Update 04 June 2020
This tutorial already came out last summer, but is still fully up-to-date – it just took us a bit longer than expected to release the extension. We hope it helps you with your first queries, more advanced tutorials will follow soon! In the meantime, please feel free to contact us here or on Twitter if you have any questions.
Introduction
A few weeks ago, we announced our new InDatabase extension for RapidMiner. The extension will greatly improve your database work with RapidMiner, introducing features such as transaction safety, universal quoting, and autogenerated ID columns. You will be able to either write your queries using SQL or easily set up a query process using the extension’s operators. For more details on the extension itself and how it can help with managing databases, have a look here.

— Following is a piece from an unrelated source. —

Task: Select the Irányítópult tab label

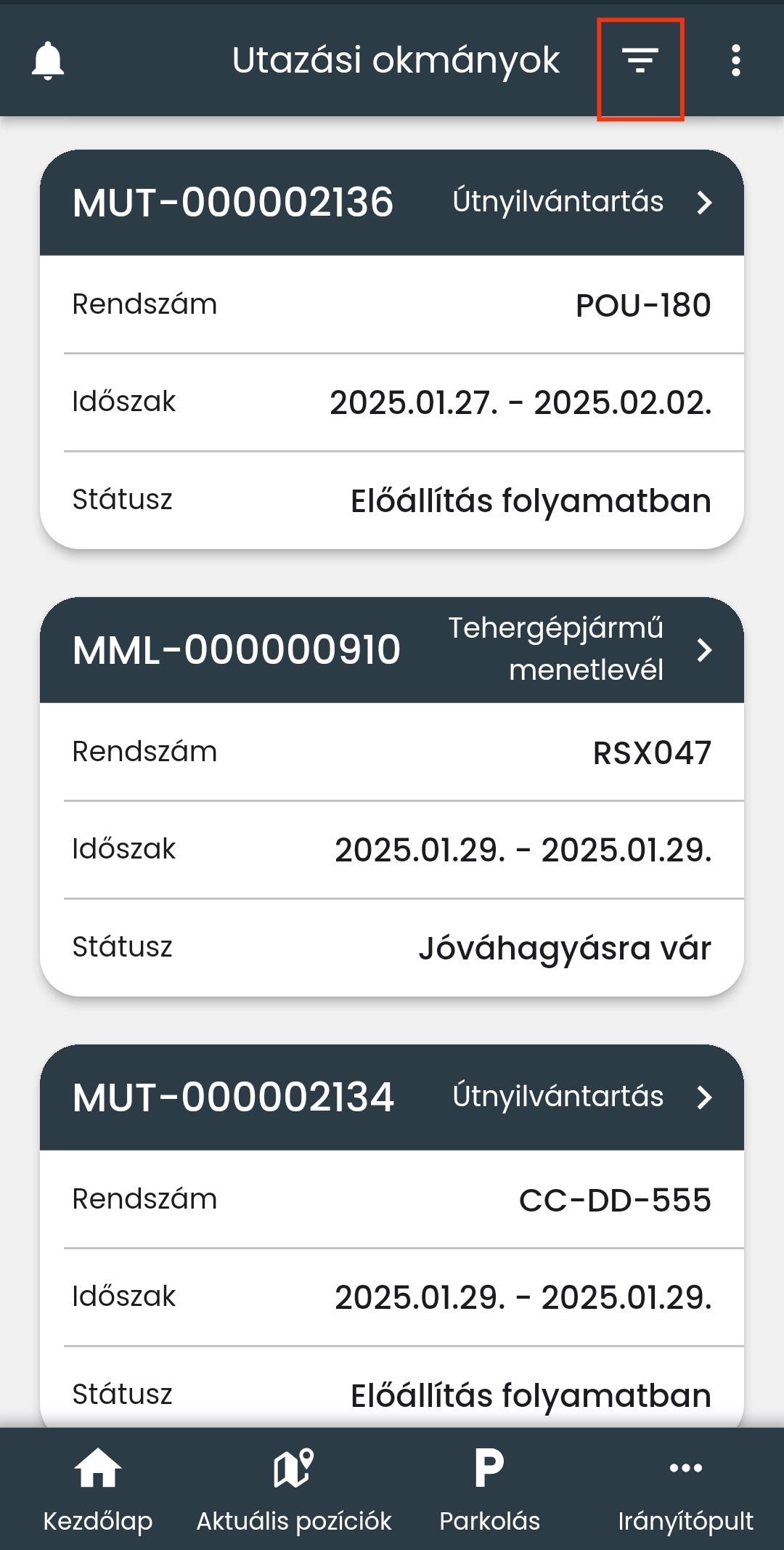Action: coord(686,1521)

Today, we would like to show you more of the InDatabase extension in an introductory tutorial demonstrating its functionalities. We’ll do this with a predictive maintenance scenario: Imagine you’re working for a factory with various machines. These machines send sensor data such as voltage, pressure, or vibration, and whether or not one of several errors has occurred. For our predictive maintenance task, a database with several months of data collected from the machine has been compiled for us. This database also holds identifying info like an ID, the machine’s age, the manufacturer and the date and time of the measurement.
For this first of several planned tutorials regarding the InDatabase Extension, we’ll start with something simple: querying the database. In the tutorials to come, we’d like to show you, among other things, more complex queries, how to update the database while enjoying transaction safety and how to add new data coming in from another machine using the autogenerated ID feature.
The First Step: List Tables
First, let’s take a look at what we’re working with: We’ll use the List Tables operator to see how many and which tables are stored in the database. To do so, simply find the operator and add it to your process. Specify the database connection, connect the exa port to the results port of the process panel and execute the process.
The results show: we have two tables, machinery log and machines. Sounds like a good idea to have these tables in one example set to be able to carry out our predictive maintenance tasks.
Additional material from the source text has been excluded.